**EXERCISE BRIEF:** Show me every line in the listing that has the word "Adopt".

**PROVIDED RECORDS:**
*** Begin section ***

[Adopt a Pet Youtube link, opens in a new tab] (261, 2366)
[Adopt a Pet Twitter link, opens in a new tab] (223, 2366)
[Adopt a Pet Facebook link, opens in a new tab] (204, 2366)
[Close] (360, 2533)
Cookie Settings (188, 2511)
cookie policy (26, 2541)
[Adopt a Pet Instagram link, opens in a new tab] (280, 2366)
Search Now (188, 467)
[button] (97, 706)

*** End section ***
*** Begin section ***

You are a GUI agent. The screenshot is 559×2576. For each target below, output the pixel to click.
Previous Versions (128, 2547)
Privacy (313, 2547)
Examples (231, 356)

*** End section ***

**RESPONSE:**
[Adopt a Pet Youtube link, opens in a new tab] (261, 2366)
[Adopt a Pet Twitter link, opens in a new tab] (223, 2366)
[Adopt a Pet Facebook link, opens in a new tab] (204, 2366)
[Adopt a Pet Instagram link, opens in a new tab] (280, 2366)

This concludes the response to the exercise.